Shen Nanpin was a Chinese painter from Zhejiang province, who lived in Nagasaki for two years and introduced to Japan a shasei (drawing from life) style of birds and flowers painting that came to be known as the Nanpin school.

He was a relative of Shen Deqian, and enjoyed friendships with a number of prominent literati, including Shang Baoyi and Yuan Mei.

Shen first arrived in Nagasaki on 1731/12/3, along with two of his disciples, Zheng Pei and Gao Jun. The Tokugawa shogunate had instructed the Nagasaki bugyô to work to obtain famous paintings from China, or copies of such works, and the head of the Chinese ships at Nagasaki made the decision to bring Shen to Japan. During the roughly two years he resided in Nagasaki, he taught a number of Japanese artists who visited the Chinese settlement, directly, as well as having a broader, indirect, influence. Shen was never invited to Edo, and simply remained in Nagasaki, returning to China on 1733/9/18. According to some sources, he may have been invited to come to the royal court of the Ryûkyû Kingdom, based on his reputation before ever leaving China, but he decided to go to Nagasaki instead.[1]

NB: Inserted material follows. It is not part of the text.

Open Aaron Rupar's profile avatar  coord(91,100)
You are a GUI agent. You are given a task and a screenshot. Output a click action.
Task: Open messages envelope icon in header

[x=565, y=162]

Shen's works were typified by bird-and-flower paintings with a close attention to detail and a thick application pigments in bold, bright colors. This style derived from a more conservative tradition in Chinese painting, at a time when literati painting was gaining powerful support. Following in the tradition of Dong Qichang, the mainstream attitude of Chinese art appreciation now placed primary emphasis on expression through monochrome ink brushstrokes, and disparaged realistic detail and the use of color. In contrast to this, Shen Nanpin's style recalled that of the now-disparaged court painters of previous dynasties, who painted, often from life or from careful sketches, in bright, bold colors, and fine detail.

Among Shen's students in Japan was Kumashiro Yûhi, who then passed on the Nanpin style to his own students Sô Shiseki and Kaigan Jôkô (aka Kakutei), with the style and its influence soon spreading throughout Japan.

Following his return to China, Shen never returned to Japan, but he continued to send paintings to Japan, and his disciples Gao Qian, Gao Jun, and Zheng Pei travelled to Nagasaki in his place. Many of Shen Nanpin's works that survive today were among those sent to Japan following his return to China.

References

  • "Shin Nanpin," Asahi Nihon rekishi jinbutsu jiten 朝日日本歴史人物事典, Asahi Shimbun.
  • Objects and gallery labels, Okinawa Prefectural Museum.
  1. Marius Jansen, China in the Tokugawa World, Harvard University Press (1992), 60.